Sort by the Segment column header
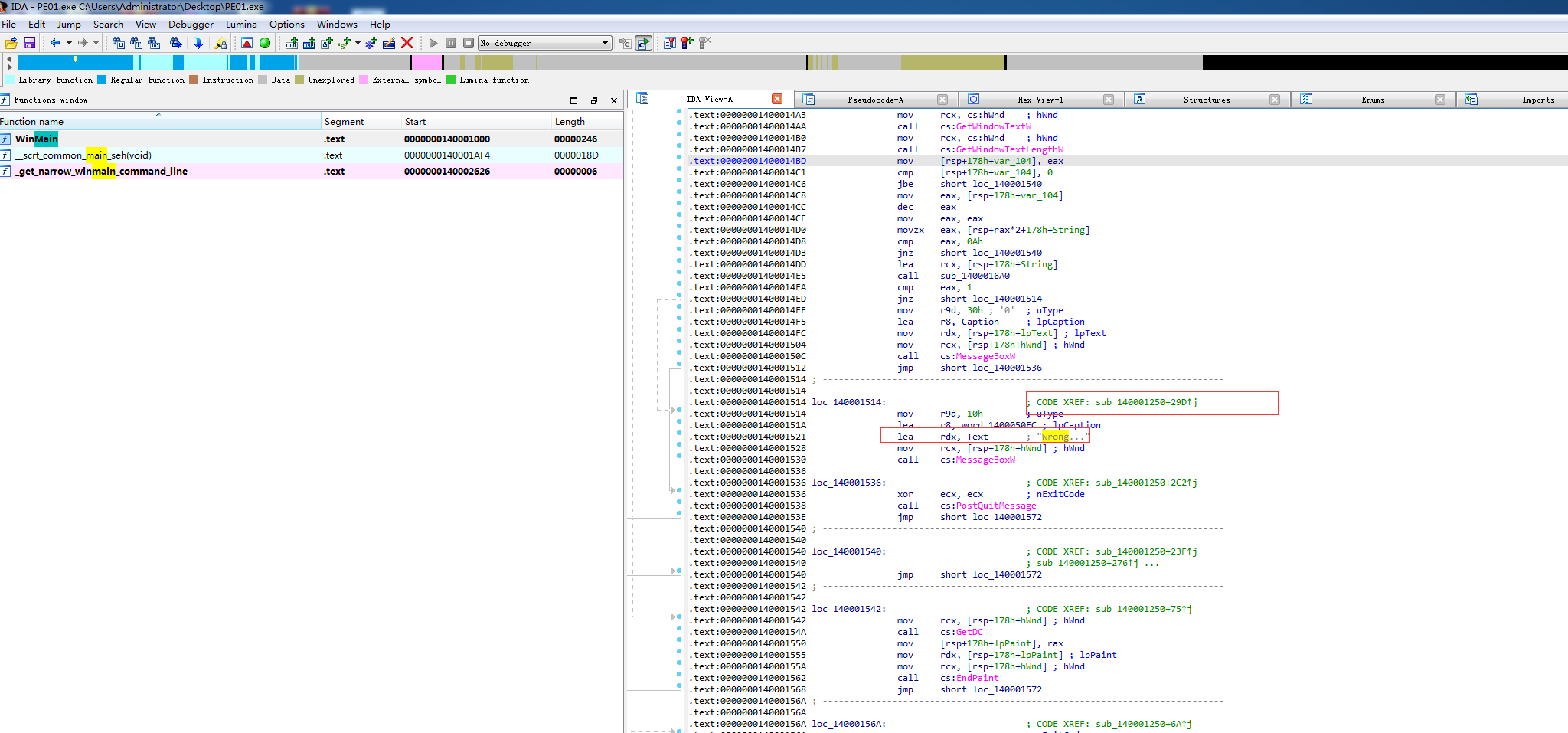 click(x=344, y=121)
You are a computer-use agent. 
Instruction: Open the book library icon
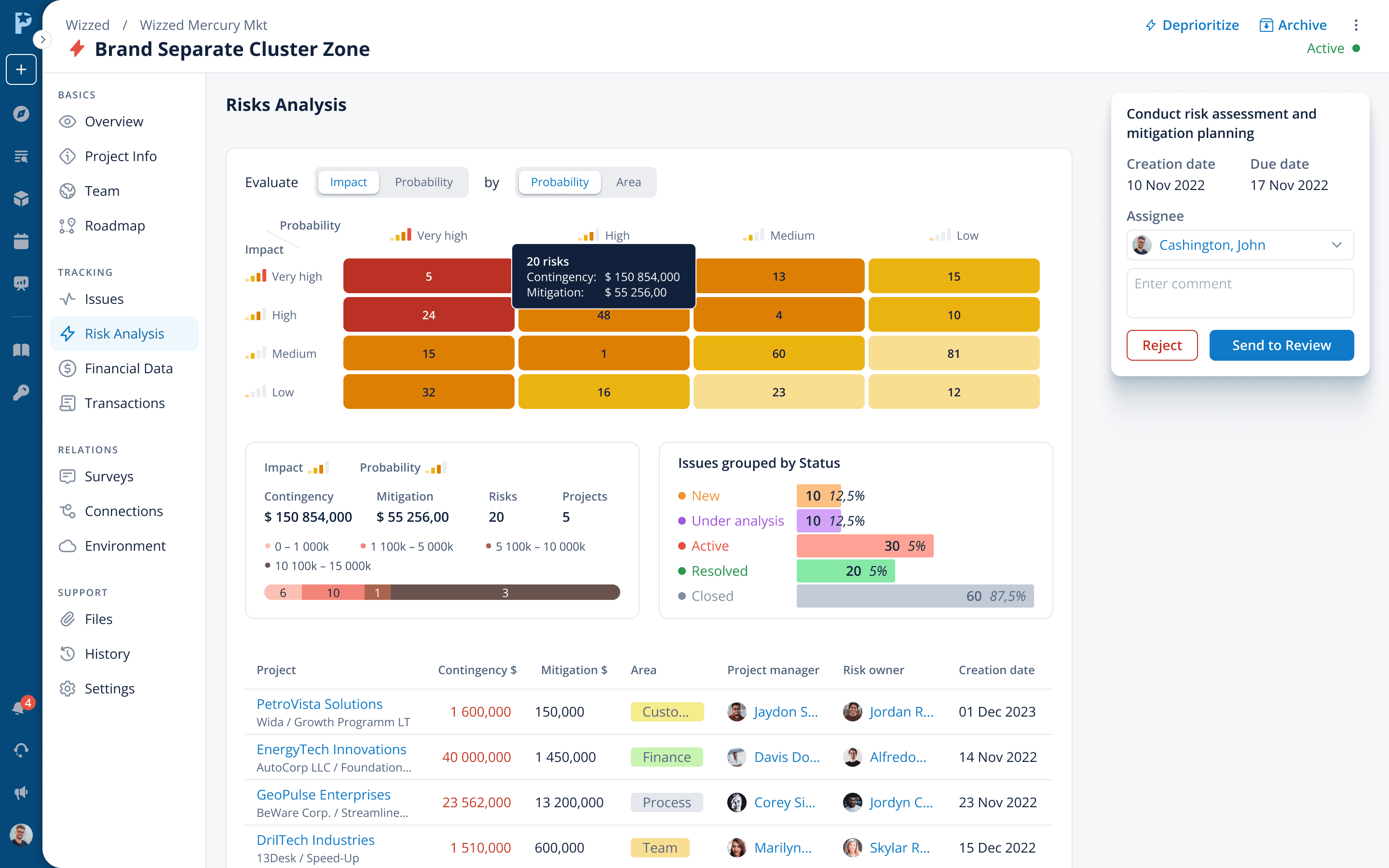tap(21, 350)
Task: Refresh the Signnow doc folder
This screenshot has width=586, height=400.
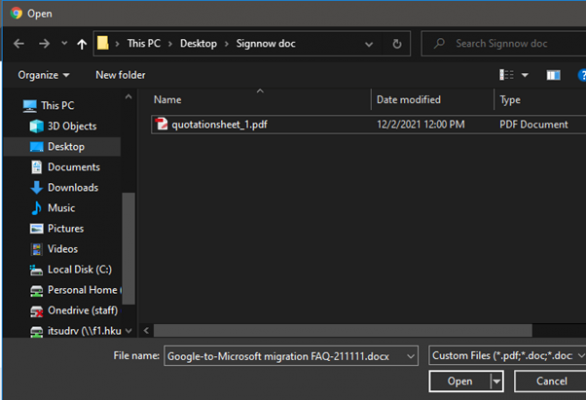Action: [397, 44]
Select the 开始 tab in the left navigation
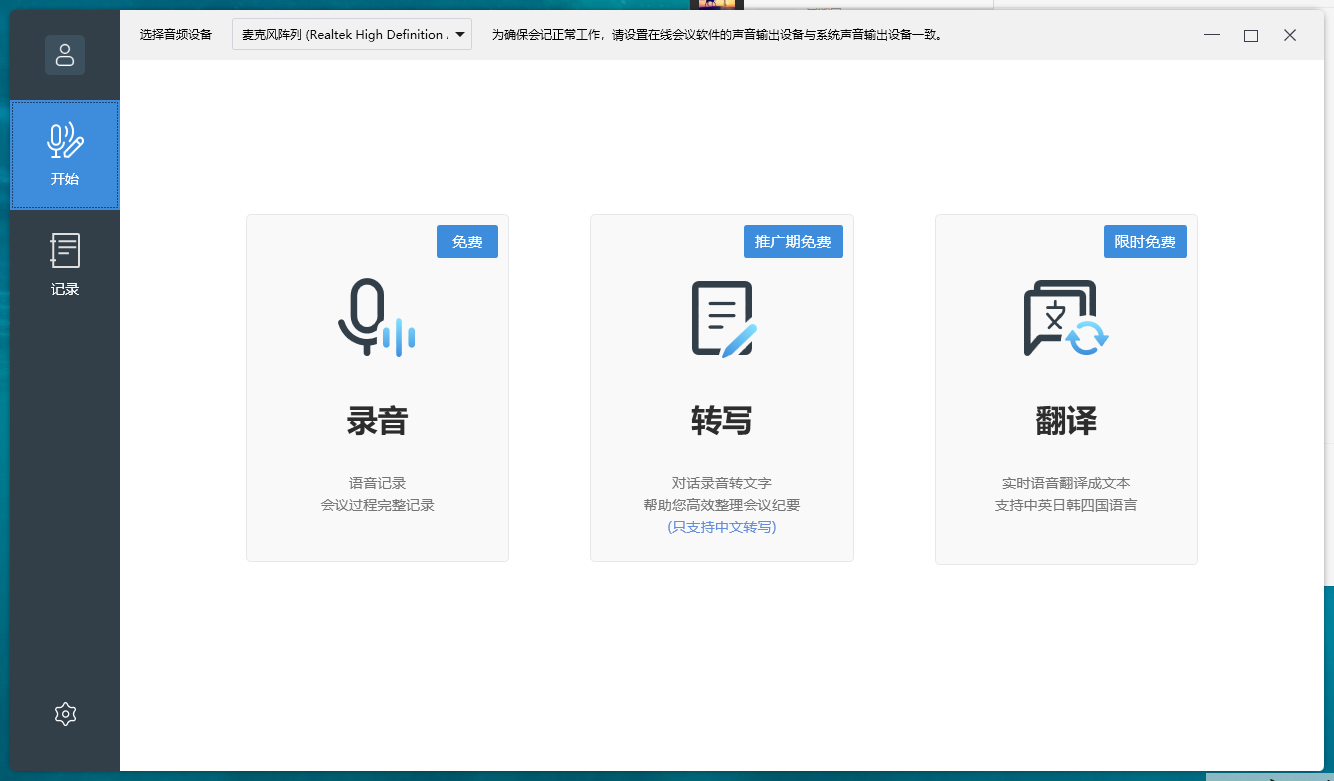The width and height of the screenshot is (1334, 781). [x=64, y=155]
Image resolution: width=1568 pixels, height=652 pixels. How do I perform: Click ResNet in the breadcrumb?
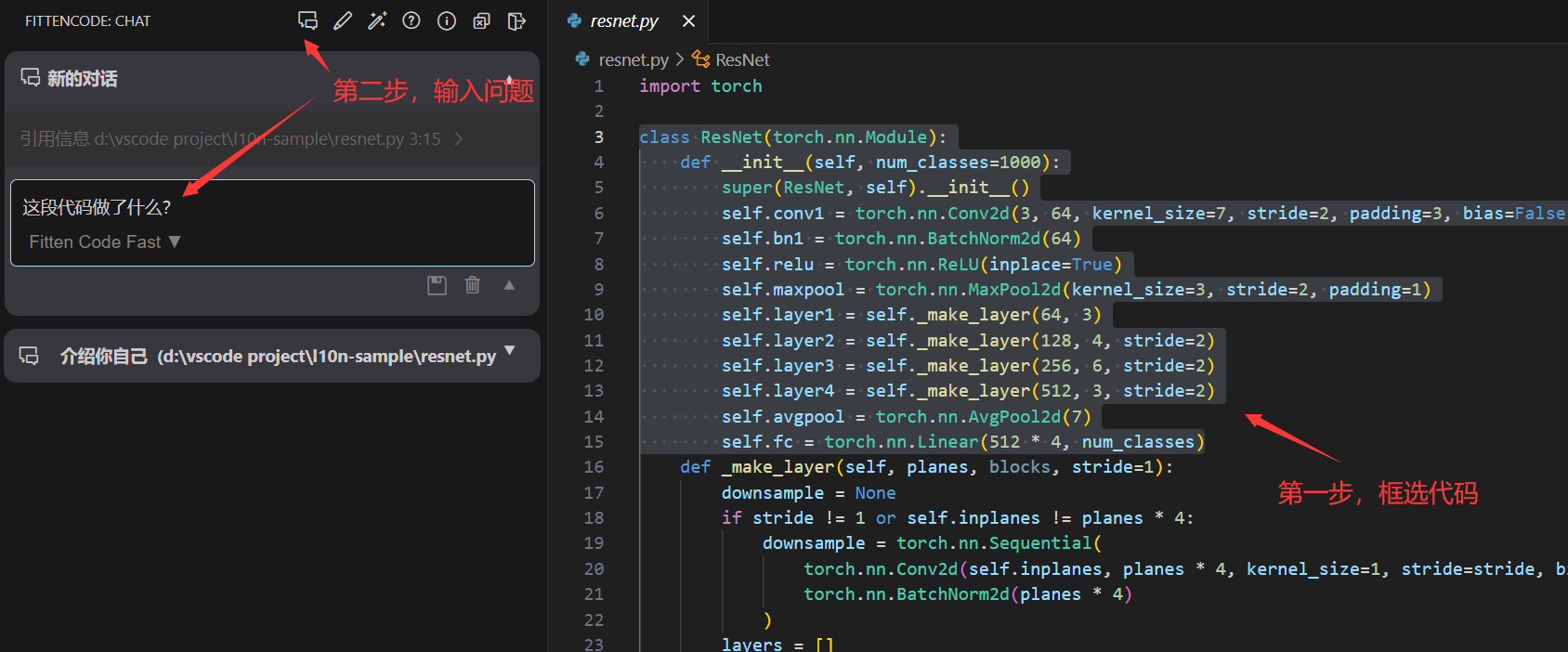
----
Exercise
Copy out the wording of every item above, changing nothing, and leave out the pictures.

Correct output
Sort by the Segment column header
 click(x=344, y=121)
You are a computer-use agent. 
Instruction: Open the book library icon
tap(21, 350)
Task: Refresh the Signnow doc folder
This screenshot has width=586, height=400.
Action: [397, 44]
Select the 开始 tab in the left navigation
The width and height of the screenshot is (1334, 781). [x=64, y=155]
Image resolution: width=1568 pixels, height=652 pixels. How do I perform: Click ResNet in the breadcrumb?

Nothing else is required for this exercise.